## WHAT THE TASK ASKS
Rewrite the part of the entries that opens with the line containing "Given: Click highlighted" and runs through the end of the entries, swapping "Image resolution" for "Screenshot resolution" and leaving everything else unchanged.

[start EXERCISE MATERIAL]

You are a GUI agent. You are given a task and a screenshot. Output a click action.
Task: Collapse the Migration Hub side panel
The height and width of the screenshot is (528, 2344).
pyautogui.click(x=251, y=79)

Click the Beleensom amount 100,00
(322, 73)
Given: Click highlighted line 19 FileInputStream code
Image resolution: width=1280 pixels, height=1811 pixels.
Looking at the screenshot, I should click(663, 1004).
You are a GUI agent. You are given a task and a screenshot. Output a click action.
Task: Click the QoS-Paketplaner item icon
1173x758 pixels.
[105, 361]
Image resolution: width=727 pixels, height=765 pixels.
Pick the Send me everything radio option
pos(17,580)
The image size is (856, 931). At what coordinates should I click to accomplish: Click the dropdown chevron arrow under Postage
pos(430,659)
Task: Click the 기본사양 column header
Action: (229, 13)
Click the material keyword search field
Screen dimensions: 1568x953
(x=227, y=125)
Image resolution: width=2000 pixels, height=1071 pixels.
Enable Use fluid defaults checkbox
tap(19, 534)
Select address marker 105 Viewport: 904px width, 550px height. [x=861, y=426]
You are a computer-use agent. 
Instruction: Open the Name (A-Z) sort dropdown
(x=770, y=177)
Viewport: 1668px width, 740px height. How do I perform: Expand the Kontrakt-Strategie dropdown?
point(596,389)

[end EXERCISE MATERIAL]

## RESPONSE FOR THIS EXERCISE
Given: Click highlighted line 19 FileInputStream code
Screenshot resolution: width=1280 pixels, height=1811 pixels.
Looking at the screenshot, I should click(663, 1004).
You are a GUI agent. You are given a task and a screenshot. Output a click action.
Task: Click the QoS-Paketplaner item icon
1173x758 pixels.
[105, 361]
Screenshot resolution: width=727 pixels, height=765 pixels.
Pick the Send me everything radio option
pos(17,580)
The image size is (856, 931). At what coordinates should I click to accomplish: Click the dropdown chevron arrow under Postage
pos(430,659)
Task: Click the 기본사양 column header
Action: (229, 13)
Click the material keyword search field
Screen dimensions: 1568x953
(x=227, y=125)
Screenshot resolution: width=2000 pixels, height=1071 pixels.
Enable Use fluid defaults checkbox
tap(19, 534)
Select address marker 105 Viewport: 904px width, 550px height. [x=861, y=426]
You are a computer-use agent. 
Instruction: Open the Name (A-Z) sort dropdown
(x=770, y=177)
Viewport: 1668px width, 740px height. How do I perform: Expand the Kontrakt-Strategie dropdown?
point(596,389)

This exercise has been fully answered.